▸ **Supplied records**:
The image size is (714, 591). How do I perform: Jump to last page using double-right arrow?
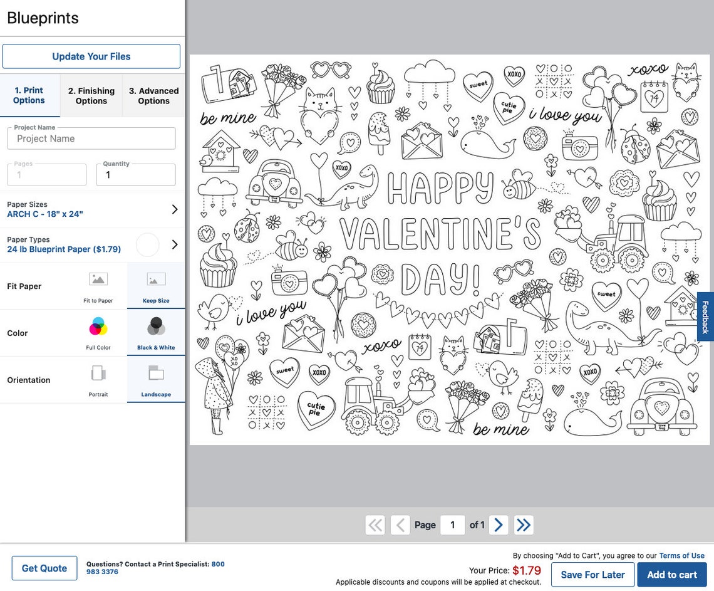pos(524,525)
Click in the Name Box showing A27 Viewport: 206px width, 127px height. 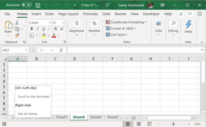13,50
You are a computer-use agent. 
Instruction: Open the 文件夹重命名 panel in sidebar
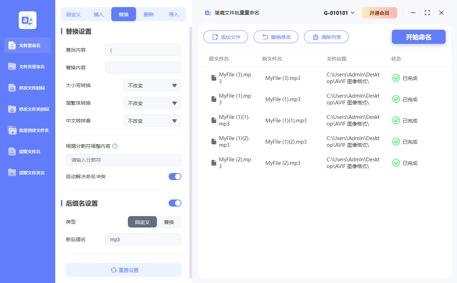pos(27,67)
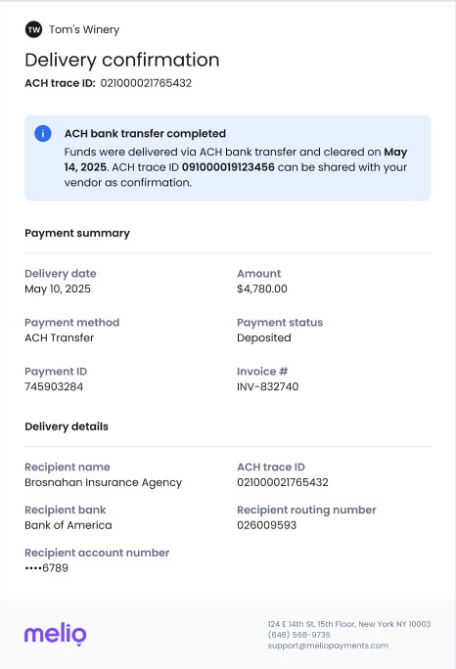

▸ **Stated problem**:
Please pick out each line of the rows above that contains the string "arrow", matching case exactly.

▸ **Task output**:
The image size is (714, 591). How do I perform: Jump to last page using double-right arrow?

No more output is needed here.